Yeah, it’s an eyebrow-raiser, we know. That’s sort of the idea.
Chunky Armadillo was concepted in Dallas, TX while our founder and stylist Melanie Hutchins was holding a day job in IT sales and flipping renovated houses on the weekends. She’s a southern girl in spirit and soul, so her style and fashion sense draws a lot from the funky, off-beat tones of the south and its eclectic mix of urban country and new boho. “I wanted to stand out and be different,” Melanie says. “That’s what this is for me; a creative outlet and a message to the world that you can be funky and weird and cool, and that’s okay! Just be you!”
Like many artists who have to hold down a day job, while Melanie was sitting in her stale, air-conditioned office making sales calls for software companies, she was quietly dreaming up outlandish outfits and upcycled furniture that spoke to her idea of free-spirited living and creative flair. She and her husband, Paul, found their first outlet for this by flipping homes.
“We’d buy old dilapidated places for cheap and build them up to resell,” she explains. “I’d come home from the office and tell him ‘knock out this wall’ and we’d do it that evening. I’d go back to work the next day where I was just miserable and my creative side was fighting to get out, ya know?”
The couple enjoyed the house flipping and, while doing so, Melanie discovered a hidden decorating talent that stemmed from hunting down treasures, taking junk and making it into something functional and cool. The first iteration of Chunky Armadillo was a boutique booth in the Frisco Mercantile, a craft and antique mall in Frisco, Texas. “Raw talent in there,” Melanie adds. “People doing all kinds of beautiful crafts and stuff. But we saw a missing component. There just wasn’t enough industrial, urban design going on. It was all doilies and cottage charm. So we made pallet swings and mirrors made from shims we got at Home Depot. We made old truck springs into lamps. Just a really vintage, rustic, industrial throwback.”
The concepts and creations Melanie and her husband were turning out were such a success at the Mercantile, she decided it was time to take things to the next level. This was her calling, after all. She was sure of it.
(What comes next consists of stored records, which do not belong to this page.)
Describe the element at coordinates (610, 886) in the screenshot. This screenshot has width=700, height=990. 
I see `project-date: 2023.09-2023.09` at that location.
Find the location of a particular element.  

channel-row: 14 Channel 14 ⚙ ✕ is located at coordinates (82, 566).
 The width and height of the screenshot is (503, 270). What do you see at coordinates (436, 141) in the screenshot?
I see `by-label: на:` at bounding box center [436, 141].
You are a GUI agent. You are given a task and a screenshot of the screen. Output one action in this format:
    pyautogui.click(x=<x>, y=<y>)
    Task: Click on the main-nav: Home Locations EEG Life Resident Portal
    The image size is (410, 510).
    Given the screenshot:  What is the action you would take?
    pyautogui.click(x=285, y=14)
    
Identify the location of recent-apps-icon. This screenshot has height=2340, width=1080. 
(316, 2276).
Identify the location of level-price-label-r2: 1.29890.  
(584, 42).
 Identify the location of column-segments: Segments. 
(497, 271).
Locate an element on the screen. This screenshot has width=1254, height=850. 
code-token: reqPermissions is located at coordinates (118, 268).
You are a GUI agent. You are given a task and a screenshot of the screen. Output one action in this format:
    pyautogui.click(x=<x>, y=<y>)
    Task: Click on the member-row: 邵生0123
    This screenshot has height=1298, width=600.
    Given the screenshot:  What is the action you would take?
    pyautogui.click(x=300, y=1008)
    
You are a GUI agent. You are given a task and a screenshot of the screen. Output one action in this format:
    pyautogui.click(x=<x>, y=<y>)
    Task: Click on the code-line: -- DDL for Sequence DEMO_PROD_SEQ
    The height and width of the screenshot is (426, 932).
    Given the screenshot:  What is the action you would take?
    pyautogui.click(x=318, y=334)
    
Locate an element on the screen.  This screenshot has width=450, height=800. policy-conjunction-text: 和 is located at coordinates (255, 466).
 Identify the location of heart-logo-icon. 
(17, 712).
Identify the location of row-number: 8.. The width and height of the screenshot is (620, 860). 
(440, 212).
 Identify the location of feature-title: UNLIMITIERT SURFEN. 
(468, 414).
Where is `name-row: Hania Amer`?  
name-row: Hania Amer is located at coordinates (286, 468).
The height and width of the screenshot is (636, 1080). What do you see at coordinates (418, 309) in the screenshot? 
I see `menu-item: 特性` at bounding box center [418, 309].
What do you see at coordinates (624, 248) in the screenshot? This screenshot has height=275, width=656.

Running that little booth inside a massive mall was a headache. Paul and Melanie had to bring their 5 year old daughter to the booth while they were trying to hang lights and set up. “We needed a support system to really do what we wanted,” Melanie tells. “So we moved to Columbus where our families are.”
Melanie describes her first impression of the Columbus fashion scene with a wry smile. “When I came here I just saw everyone wearing hoodies and Ugg boots and was like WTF?! Where is the unique style and individual creativity? I wanted to bring that wild, funky scene I had in the south to Columbus where the city is fresh and new and blowing up.”
“I shopped around for a space to open the shop forever,” she explains. “I had to write a business plan before I could do this. So I did an assessment of the whole short north area. Looked at who else is in the area. There were 4 or 5 shops that were doing well and could be considered competitors but I felt like what I was offering was a compliment to them instead of a direct competition.”
The other stores that so inspired her were Happy Go Lucky, Old World New Home, Elm and Iron, and Glean. She interviewed all of the owners of these places to get an idea of where her shop would stand in the community.
When asked how she’s doing, Melanie gives a humble shrug and smiles.
“It’s selling. It’s like people just want to be themselves. They’re tired of being told what to do and tired of being like everyone else. I like that, and I want to encourage it here in Columbus.”
It’s time to be you. No apologies. No regrets.